▸ Aim of the exercise
Copy the rows word for word, starting with the first row and going on through the line containing "sl - slovenščina (1219, 140)".
★ ★ ★
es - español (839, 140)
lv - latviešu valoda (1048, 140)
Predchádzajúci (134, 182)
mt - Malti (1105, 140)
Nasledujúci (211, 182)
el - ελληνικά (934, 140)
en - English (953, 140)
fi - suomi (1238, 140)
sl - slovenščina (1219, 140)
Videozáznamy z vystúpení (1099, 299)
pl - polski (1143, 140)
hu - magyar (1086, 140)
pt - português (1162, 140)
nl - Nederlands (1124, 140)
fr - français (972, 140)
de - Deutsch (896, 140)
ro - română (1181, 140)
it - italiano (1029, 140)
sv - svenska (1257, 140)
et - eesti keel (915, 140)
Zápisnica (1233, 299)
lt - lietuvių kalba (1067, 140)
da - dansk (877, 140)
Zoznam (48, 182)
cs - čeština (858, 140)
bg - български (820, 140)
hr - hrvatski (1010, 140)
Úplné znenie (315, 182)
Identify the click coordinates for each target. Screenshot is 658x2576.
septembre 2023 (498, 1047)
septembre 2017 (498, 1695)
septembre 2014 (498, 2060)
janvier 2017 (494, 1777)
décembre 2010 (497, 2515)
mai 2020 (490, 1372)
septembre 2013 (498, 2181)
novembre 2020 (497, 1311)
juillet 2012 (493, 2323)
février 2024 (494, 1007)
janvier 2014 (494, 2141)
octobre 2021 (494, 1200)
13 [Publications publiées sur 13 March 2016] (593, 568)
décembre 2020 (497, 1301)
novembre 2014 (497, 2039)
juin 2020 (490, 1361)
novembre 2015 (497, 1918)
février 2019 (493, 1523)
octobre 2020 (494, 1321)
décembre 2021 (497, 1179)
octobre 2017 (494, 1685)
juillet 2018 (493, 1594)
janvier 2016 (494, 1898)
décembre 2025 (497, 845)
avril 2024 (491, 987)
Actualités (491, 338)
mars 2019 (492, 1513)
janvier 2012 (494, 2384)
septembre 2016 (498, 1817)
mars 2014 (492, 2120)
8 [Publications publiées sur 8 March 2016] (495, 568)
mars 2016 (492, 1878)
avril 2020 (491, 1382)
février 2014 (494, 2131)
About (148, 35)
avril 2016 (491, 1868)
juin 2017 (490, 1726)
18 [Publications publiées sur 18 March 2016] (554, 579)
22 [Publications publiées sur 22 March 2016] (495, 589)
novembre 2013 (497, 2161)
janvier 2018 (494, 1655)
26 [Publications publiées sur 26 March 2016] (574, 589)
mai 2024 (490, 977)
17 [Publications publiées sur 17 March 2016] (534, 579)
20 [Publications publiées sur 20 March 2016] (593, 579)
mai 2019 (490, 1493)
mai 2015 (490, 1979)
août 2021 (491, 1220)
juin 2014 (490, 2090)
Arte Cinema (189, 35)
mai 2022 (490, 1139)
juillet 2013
★ ★ ★
▸ Reply to the exercise
es - español (839, 140)
lv - latviešu valoda (1048, 140)
Predchádzajúci (134, 182)
mt - Malti (1105, 140)
Nasledujúci (211, 182)
el - ελληνικά (934, 140)
en - English (953, 140)
fi - suomi (1238, 140)
sl - slovenščina (1219, 140)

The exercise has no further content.